TEXTO DE ESTUDIO:
################

Cierre, pero para reabrir

Introduzcamos matices a la noticia que se difundió esta semana sobre el cierre de la televisión pública griega: el Gobierno acordó despedir a todos los trabajadores, algo menos de 3.000 personas, y cerrar la empresa porque sus costes eran desmesurados, superiores a los 250 millones de euros anuales. Pero el matiz es que inmediatamente va a contratar a 700 nuevos trabajadores y recrear una televisión pública más pequeña, sin los vicios acumulados durante años. Entre ellos, afirman, la televisión griega tenía seis diferentes departamentos de contabilidad, incomunicados, que gastaban cantidades ingentes de dinero, aparentemente sin control alguno.

Es decir que no estamos ante sólo un cierre, sino ante una reconversión súbita. Lo único que el Gobierno quiere mantener y preservar de la vieja televisión, son los archivos, al parecer de primera importancia para el país.

################

DATOS EXTRAÍDOS:
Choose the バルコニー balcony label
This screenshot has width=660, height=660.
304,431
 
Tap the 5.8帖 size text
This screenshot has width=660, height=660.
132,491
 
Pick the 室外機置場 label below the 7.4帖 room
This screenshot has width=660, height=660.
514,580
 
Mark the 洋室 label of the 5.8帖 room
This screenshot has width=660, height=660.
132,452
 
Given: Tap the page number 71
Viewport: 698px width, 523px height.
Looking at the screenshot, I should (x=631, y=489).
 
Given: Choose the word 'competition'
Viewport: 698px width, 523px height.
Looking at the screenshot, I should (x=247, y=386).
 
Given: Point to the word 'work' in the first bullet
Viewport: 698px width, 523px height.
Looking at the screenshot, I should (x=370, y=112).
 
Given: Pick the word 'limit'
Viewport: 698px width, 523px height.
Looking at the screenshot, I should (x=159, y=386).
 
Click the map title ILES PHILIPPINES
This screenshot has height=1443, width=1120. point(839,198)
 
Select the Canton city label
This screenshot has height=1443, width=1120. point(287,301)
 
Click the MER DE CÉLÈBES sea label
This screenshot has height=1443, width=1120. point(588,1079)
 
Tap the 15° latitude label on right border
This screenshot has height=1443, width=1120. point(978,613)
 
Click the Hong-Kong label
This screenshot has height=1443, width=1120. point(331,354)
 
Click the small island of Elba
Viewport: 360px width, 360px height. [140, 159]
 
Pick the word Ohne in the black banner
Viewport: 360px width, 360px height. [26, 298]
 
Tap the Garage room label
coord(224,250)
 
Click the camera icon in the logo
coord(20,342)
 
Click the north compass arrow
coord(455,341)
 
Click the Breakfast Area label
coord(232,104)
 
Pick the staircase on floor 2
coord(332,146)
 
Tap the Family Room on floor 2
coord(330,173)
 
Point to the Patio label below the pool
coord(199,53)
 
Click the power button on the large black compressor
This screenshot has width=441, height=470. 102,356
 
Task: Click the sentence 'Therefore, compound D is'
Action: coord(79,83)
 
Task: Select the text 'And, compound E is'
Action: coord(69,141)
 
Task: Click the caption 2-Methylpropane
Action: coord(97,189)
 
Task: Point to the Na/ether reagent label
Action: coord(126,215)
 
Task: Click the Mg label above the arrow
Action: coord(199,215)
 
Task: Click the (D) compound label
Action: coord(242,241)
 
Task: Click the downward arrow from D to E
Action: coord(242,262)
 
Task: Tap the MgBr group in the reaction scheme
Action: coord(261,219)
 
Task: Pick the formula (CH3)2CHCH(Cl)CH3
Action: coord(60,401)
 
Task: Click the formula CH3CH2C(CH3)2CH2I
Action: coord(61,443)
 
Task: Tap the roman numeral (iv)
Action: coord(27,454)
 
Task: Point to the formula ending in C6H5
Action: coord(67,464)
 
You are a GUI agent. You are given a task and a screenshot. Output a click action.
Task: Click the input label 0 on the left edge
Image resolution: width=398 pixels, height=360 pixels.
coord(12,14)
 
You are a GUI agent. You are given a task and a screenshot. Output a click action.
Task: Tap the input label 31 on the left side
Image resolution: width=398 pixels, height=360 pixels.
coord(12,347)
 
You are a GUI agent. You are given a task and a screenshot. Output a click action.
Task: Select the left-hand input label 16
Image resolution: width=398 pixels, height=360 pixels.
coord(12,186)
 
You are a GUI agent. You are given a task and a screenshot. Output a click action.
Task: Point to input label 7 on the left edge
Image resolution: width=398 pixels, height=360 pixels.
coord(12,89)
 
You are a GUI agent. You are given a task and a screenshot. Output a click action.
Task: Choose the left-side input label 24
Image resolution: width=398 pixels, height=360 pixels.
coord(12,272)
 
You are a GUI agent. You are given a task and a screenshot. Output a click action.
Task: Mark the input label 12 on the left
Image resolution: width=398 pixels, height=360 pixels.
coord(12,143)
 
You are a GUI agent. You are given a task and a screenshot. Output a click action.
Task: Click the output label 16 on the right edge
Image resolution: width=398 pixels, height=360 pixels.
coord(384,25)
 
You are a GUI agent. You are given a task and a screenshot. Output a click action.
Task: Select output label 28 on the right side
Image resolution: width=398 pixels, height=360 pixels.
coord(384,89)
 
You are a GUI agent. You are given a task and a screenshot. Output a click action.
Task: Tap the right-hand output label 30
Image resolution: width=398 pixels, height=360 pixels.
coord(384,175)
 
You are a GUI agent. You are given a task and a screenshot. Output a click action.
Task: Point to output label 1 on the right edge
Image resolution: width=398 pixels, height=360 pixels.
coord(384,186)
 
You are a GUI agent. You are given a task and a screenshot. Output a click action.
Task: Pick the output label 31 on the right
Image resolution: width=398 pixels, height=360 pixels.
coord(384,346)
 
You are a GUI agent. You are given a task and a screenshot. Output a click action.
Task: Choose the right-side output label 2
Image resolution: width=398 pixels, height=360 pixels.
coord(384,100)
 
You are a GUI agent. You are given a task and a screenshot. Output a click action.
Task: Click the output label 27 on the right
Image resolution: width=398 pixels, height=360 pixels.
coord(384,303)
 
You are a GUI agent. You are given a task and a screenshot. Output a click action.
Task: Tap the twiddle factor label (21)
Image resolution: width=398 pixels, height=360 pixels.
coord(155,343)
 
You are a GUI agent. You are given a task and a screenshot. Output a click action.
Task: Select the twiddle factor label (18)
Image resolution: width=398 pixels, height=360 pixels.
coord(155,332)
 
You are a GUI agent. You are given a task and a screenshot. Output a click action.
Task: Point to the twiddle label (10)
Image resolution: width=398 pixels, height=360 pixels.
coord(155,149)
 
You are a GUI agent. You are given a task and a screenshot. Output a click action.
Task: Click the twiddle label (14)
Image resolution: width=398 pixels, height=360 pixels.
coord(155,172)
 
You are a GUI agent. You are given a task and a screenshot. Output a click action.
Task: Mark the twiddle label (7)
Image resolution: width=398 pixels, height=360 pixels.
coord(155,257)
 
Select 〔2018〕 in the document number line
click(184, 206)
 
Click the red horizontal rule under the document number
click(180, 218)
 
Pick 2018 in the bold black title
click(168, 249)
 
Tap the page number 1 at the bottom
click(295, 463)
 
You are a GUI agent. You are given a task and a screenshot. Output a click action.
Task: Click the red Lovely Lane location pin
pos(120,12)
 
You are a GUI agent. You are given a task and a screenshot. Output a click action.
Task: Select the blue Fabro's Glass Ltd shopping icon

################

INSTRUCCIONES:
a: Reproduce el texto sobre el cierre de la televisión pública griega desde las palabras "Cierre, pero para" hasta "para el país.", inclusive, sustituyendo "Gobierno" por "Ejecutivo".
b: Redacta la continuación del texto sobre el cierre de la televisión pública griega a partir de su última oración.

RESPUESTAS:
a:
Cierre, pero para reabrir

Introduzcamos matices a la noticia que se difundió esta semana sobre el cierre de la televisión pública griega: el Ejecutivo acordó despedir a todos los trabajadores, algo menos de 3.000 personas, y cerrar la empresa porque sus costes eran desmesurados, superiores a los 250 millones de euros anuales. Pero el matiz es que inmediatamente va a contratar a 700 nuevos trabajadores y recrear una televisión pública más pequeña, sin los vicios acumulados durante años. Entre ellos, afirman, la televisión griega tenía seis diferentes departamentos de contabilidad, incomunicados, que gastaban cantidades ingentes de dinero, aparentemente sin control alguno.

Es decir que no estamos ante sólo un cierre, sino ante una reconversión súbita. Lo único que el Ejecutivo quiere mantener y preservar de la vieja televisión, son los archivos, al parecer de primera importancia para el país.

b:
La televisión griega, a diferencia de la española, se paga con una aportación de 4.30 euros mensuales que los ciudadanos abonan en el recibo de la luz. En nuestro país, la televisión se financiaba parcialmente con publicidad pero desde que nuestro incomparable presidente Zapatero puso orden, ya sólo acude a los Presupuestos Generales del Estado (para satisfacción de Berlusconi, propietario de Telecinco y de Lara, propietario de Antena 3). Las autonómicas, como TVE, también se financian con cargo a los Presupuestos autonómicos, por más que digan que se complementan con una publicidad que no existe.

No entremos en más detalles, porque todos ya sabemos la función que tienen las autonómicas, quién se beneficia y cómo son utilizadas por el poder. Nada nuevo, por mucho cambio que haya de gobiernos.